After the increase, Moody's estimated that Cisco will have the fourth-largest annual dividend payout among the large tech firms. The current leaders are Apple Corp (Nasdaq:AAPL) at $10 billion annually, Microsoft (Nasdaq:MSFT) at $6.7 billion, Intel (Nasdaq:INTC) at $4.2 billion and International Business Machines (NYSE:IBM) at $3.9 billion. Overall, Moody's is favorable on these large firms and noted that the current level of dividend payouts constitutes a small percentage of discretionary cash flow, as compared to other industry leaders.
On Tuesday, electronics retailing giant Best Buy (NYSE:BBY) is set to release its latest round of quarterly earnings. Analysts currently project earnings of 31 cents, which would represent a decline of more than 30% from last year's quarter. Sales projections currently stand at $10.6 billion. Analysts and investors will be watching the results with great interest. In recent weeks, Best Buy has seen its CEO ousted and an aggressive bid by founder Richard Schulze to take the company private. Operationally, the firm is facing serious challenges from online rivals including Amazon (Nasdaq:AMZN), which are beating it on costs given these companies don't have to invest in physical (and costly) retail locations.

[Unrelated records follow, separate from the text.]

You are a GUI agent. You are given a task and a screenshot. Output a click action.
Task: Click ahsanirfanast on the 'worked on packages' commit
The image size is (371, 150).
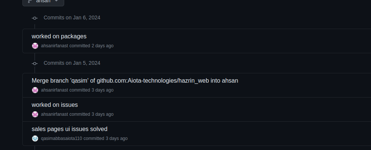(54, 46)
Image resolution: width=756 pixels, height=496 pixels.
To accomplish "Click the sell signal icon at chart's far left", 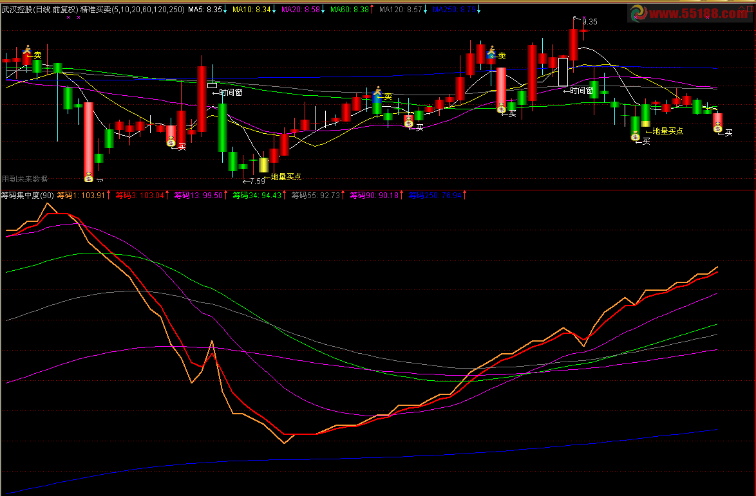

Computer, printer and technology services titan Hewlett-Packard (NYSE:HPQ) will also report on Tuesday. HP has been working to regain investor credibility and has another opportunity to demonstrate that sales and profit trends have steadied over the last quarter. Analysts still project a slight sales decline of 3.5% to just over $30 billion, and the earnings decline should be more severe at around 11%. Archrival Dell (Nasdaq:DELL) reports the following day and is having a tougher time than its larger rival. Analysts currently project a top-line decline of more than 6% and for sales to fall to below $15 billion. Profits could fall around 17%, if Dell hits its profit target of 45 cents per share.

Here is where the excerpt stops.